My area of focus in photography changed a few years ago toward macro photography.  It seemed that photographing bugs and flowers might allow me to escape the crowds and all-too-popular iconic sites of landscape photography.  An early step in this process was to build a bug stage allowing for easier placement of the bugs, lights, flashes and my camera.

The Very Basics of Macro Photography

I have written four blogs about my macro photography efforts.  My goal was to provide photographers with some basic information, document my learning curve and provide regular readers some photos of my early work.  Here is one such blog:  Macro Photography Blog from 2021.  For some inexplicable reason, I never posted my attempt at a humorous video showing how I built my first bug stage for macro photography.  When getting very serious about photographing bugs at 5  or 20 times life size, one does not wander through the forest looking for bugs.  The bugs are dead, cleaned in an ultrasonic jewelry cleaner contraption, mounted on special very thin pins and posed in front of the camera.  Next you need to add strong lighting.  All of this is made much easier when you have a cage or platform built to help create the right scene for these high magnification photos.  It also saves time and consternation when setting all these electronics on the dining room table at dinner time.


The Problem of a Narrow Depth of Field

I’m certainly not going to rehash all of the many technical macro issues of macro photography here.  However, I need to explain the major problem photographers face when creating high magnification photos a very shallow depth of field.  This will help you understand what you are seeing in the video below.  Sometimes the area of the bug in clear focus is less than the thickness of a hair.  This small slice of depth of field can be compared to a loaf of sliced bread.  Each slice of bread represents that small area of the bug in focus.  Therefore, the photographer takes 20 photos, on the low end, to many hundreds of photos of the bug.  These photos are then laboriously combined into one in-focus photo by means of various software.  The process seldom goes smoothly.

My purpose of explaining this now is to help you understand the photos in this short 2 1/2 minute video.  You are seeing some individual narrow depth of field photos which eventually get combined into a single, in-focus bug photo.

Each slice is the in focus area of the bug

Each slice of bread represents an in-focus part of the whole bug.

How to Build a Macro Photography Stage

So here is the video where I build my first macro photography cage.  The camera club I belong to has an annual event in December where we show some of our work for the year.  This video was my submission a few years back.  I’ve since built another bug cage and have changed my equipment, but you will still get the basic idea of what is involved.


Equipment for Serious Macro Photography

There are two companies I’m aware of that make the necessary equipment for high quality macro photographs.  One is Cognisys of Traverserse City, MI  and the other one is more of the Rolls Royce of the industry NovoFlex a German company.  Happy shopping.


Recent Macro Photos

Regretfully, I’ve not yet really dedicated myself to macro photography.  I still listen to the blogs of Allan Walls a dedicated macro photographer and teacher.  He is well worth a visit should any photographers wish to dip their toes into the macro photography world.
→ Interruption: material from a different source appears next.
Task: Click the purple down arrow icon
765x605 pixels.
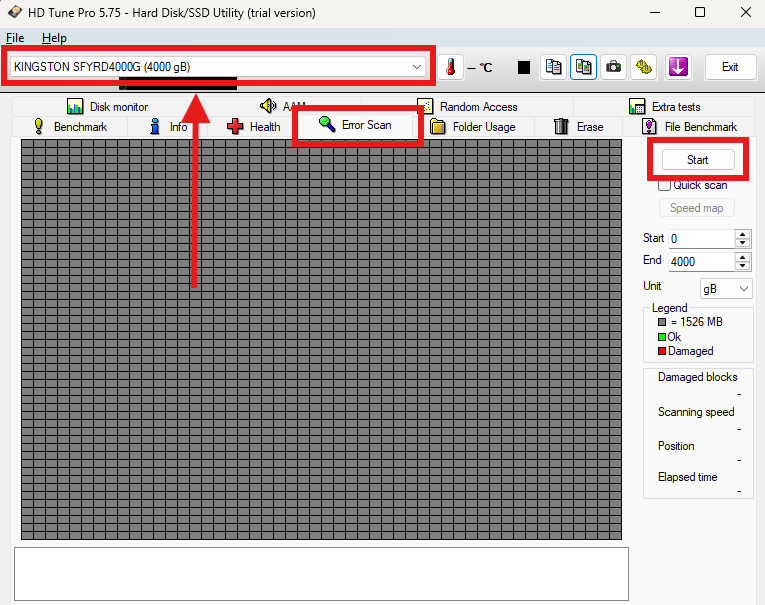Action: click(678, 67)
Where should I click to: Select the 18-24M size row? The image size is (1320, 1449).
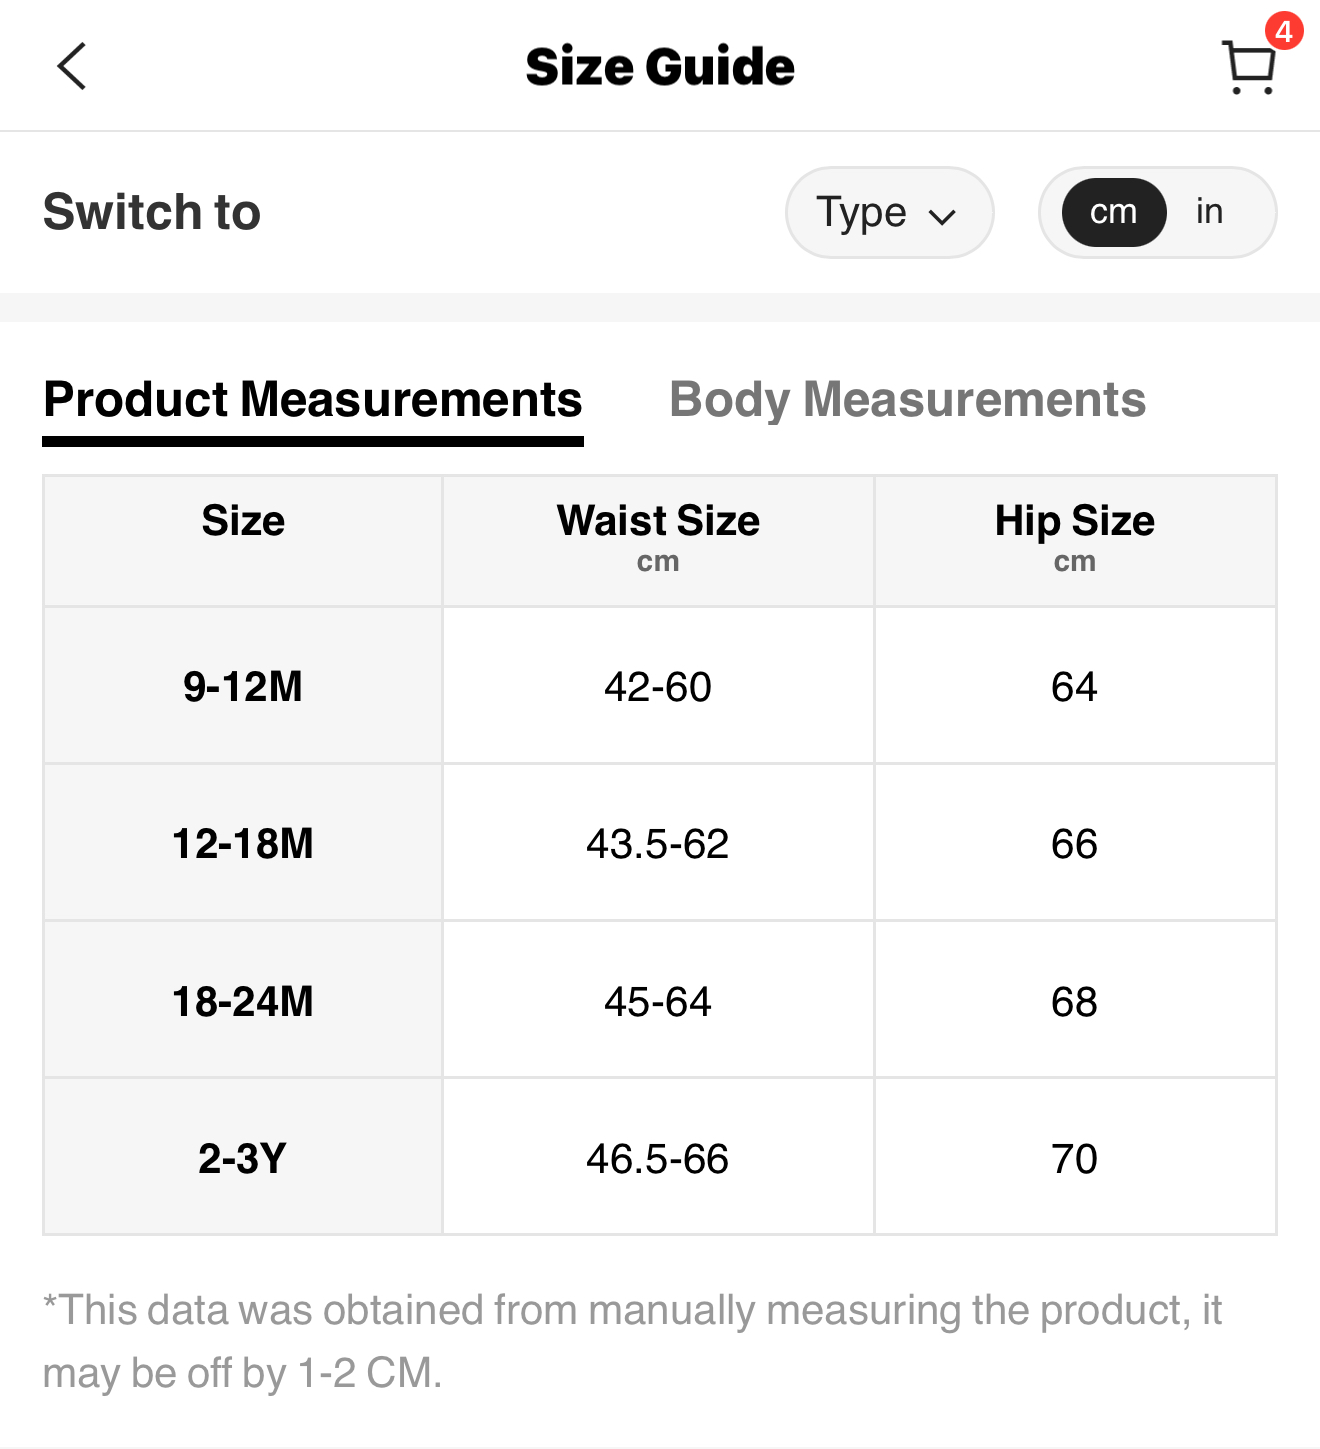pyautogui.click(x=243, y=1001)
Here is a bee captured in my back yard, possibly an Ivy Bee.  There are 20,000 kinds of bees and I’m supposed to know which bee this is?  This bee has dirty bits about the arms and antennae, as I have yet to give an insect a bath in the ultrasonic jewelry cleaner purchased for that purpose.  Always more to do and always more to learn.  It is a good situation to be in for retirement.

8 thoughts on “Macro Photography Bug Stage

  1. Amazing, and only in 11 stiches can one individual make a grasshopper looked extremely stressed out.
    Incredible work and a nice accomplishment.

    • Somehow my email no longer tells me when I get a comment. I was as distressed as that grasshopper without a comment from you. Thank you for your continued interest, Louis.

  2. Oh Harold, you have outdone yourself on this blog. I can’t believe how much effort you put into building your bug cage, let alone making the video documenting it! So clever! I’m sure you’ll get many years of endless joy with this contraption and the newer version. Good for you. I do love the macro bug thing you’re into. Much more interesting than flowers! Ha! Very enjoyable read. Thanks again for sharing your wit and talent.